__Problem to solve__
Transcribe the records below. Leave nothing out and change nothing.

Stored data
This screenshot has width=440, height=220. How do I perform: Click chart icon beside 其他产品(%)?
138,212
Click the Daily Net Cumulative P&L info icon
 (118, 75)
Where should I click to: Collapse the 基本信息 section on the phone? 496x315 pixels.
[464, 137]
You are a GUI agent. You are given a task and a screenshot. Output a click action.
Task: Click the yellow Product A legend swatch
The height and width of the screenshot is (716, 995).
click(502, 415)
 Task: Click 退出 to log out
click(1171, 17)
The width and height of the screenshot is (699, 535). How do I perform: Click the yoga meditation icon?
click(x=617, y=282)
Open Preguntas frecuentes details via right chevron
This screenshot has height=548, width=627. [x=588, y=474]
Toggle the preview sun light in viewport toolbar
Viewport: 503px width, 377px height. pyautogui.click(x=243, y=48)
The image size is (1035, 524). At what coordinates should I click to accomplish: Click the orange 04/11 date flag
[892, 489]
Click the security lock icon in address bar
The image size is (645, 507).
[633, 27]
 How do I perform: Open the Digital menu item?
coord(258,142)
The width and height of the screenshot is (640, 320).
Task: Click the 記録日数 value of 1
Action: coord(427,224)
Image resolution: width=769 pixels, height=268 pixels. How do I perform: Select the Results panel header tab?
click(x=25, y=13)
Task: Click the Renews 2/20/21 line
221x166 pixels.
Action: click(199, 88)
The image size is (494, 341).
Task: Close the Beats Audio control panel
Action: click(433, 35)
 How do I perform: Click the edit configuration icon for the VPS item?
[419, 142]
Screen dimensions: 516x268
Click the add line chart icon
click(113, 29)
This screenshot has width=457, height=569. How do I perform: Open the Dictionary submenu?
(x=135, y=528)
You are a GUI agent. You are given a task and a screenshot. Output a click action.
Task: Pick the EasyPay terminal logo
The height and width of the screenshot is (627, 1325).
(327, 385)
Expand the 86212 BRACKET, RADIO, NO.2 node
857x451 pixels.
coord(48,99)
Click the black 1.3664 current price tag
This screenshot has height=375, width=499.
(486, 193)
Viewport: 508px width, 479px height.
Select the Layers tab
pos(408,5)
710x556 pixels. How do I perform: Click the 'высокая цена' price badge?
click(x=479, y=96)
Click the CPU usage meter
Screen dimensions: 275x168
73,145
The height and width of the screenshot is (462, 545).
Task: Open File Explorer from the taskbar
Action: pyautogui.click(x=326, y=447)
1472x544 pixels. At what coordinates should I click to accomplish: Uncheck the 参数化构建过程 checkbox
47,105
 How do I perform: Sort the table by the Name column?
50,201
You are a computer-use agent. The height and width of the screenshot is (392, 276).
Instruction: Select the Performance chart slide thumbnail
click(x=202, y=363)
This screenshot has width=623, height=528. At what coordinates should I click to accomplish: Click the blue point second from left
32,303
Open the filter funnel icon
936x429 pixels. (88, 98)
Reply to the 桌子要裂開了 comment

__Task solution__
This screenshot has width=440, height=220. How do I perform: Click chart icon beside 其他产品(%)?
138,212
Click the Daily Net Cumulative P&L info icon
 (118, 75)
Where should I click to: Collapse the 基本信息 section on the phone? 496x315 pixels.
[464, 137]
You are a GUI agent. You are given a task and a screenshot. Output a click action.
Task: Click the yellow Product A legend swatch
The height and width of the screenshot is (716, 995).
click(502, 415)
 Task: Click 退出 to log out
click(1171, 17)
The width and height of the screenshot is (699, 535). How do I perform: Click the yoga meditation icon?
click(x=617, y=282)
Open Preguntas frecuentes details via right chevron
This screenshot has height=548, width=627. [x=588, y=474]
Toggle the preview sun light in viewport toolbar
Viewport: 503px width, 377px height. pyautogui.click(x=243, y=48)
The image size is (1035, 524). At what coordinates should I click to accomplish: Click the orange 04/11 date flag
[892, 489]
Click the security lock icon in address bar
The image size is (645, 507).
[633, 27]
 How do I perform: Open the Digital menu item?
coord(258,142)
The width and height of the screenshot is (640, 320).
Task: Click the 記録日数 value of 1
Action: coord(427,224)
Image resolution: width=769 pixels, height=268 pixels. How do I perform: Select the Results panel header tab?
click(x=25, y=13)
Task: Click the Renews 2/20/21 line
221x166 pixels.
Action: click(199, 88)
The image size is (494, 341).
Task: Close the Beats Audio control panel
Action: click(433, 35)
 How do I perform: Click the edit configuration icon for the VPS item?
[419, 142]
Screen dimensions: 516x268
Click the add line chart icon
click(113, 29)
This screenshot has width=457, height=569. How do I perform: Open the Dictionary submenu?
(x=135, y=528)
You are a GUI agent. You are given a task and a screenshot. Output a click action.
Task: Pick the EasyPay terminal logo
The height and width of the screenshot is (627, 1325).
(327, 385)
Expand the 86212 BRACKET, RADIO, NO.2 node
857x451 pixels.
coord(48,99)
Click the black 1.3664 current price tag
This screenshot has height=375, width=499.
(486, 193)
Viewport: 508px width, 479px height.
Select the Layers tab
pos(408,5)
710x556 pixels. How do I perform: Click the 'высокая цена' price badge?
click(x=479, y=96)
Click the CPU usage meter
Screen dimensions: 275x168
73,145
The height and width of the screenshot is (462, 545).
Task: Open File Explorer from the taskbar
Action: pyautogui.click(x=326, y=447)
1472x544 pixels. At what coordinates should I click to accomplish: Uncheck the 参数化构建过程 checkbox
47,105
 How do I perform: Sort the table by the Name column?
50,201
You are a computer-use agent. The height and width of the screenshot is (392, 276).
Instruction: Select the Performance chart slide thumbnail
click(x=202, y=363)
This screenshot has width=623, height=528. At what coordinates should I click to accomplish: Click the blue point second from left
32,303
Open the filter funnel icon
936x429 pixels. (88, 98)
Reply to the 桌子要裂開了 comment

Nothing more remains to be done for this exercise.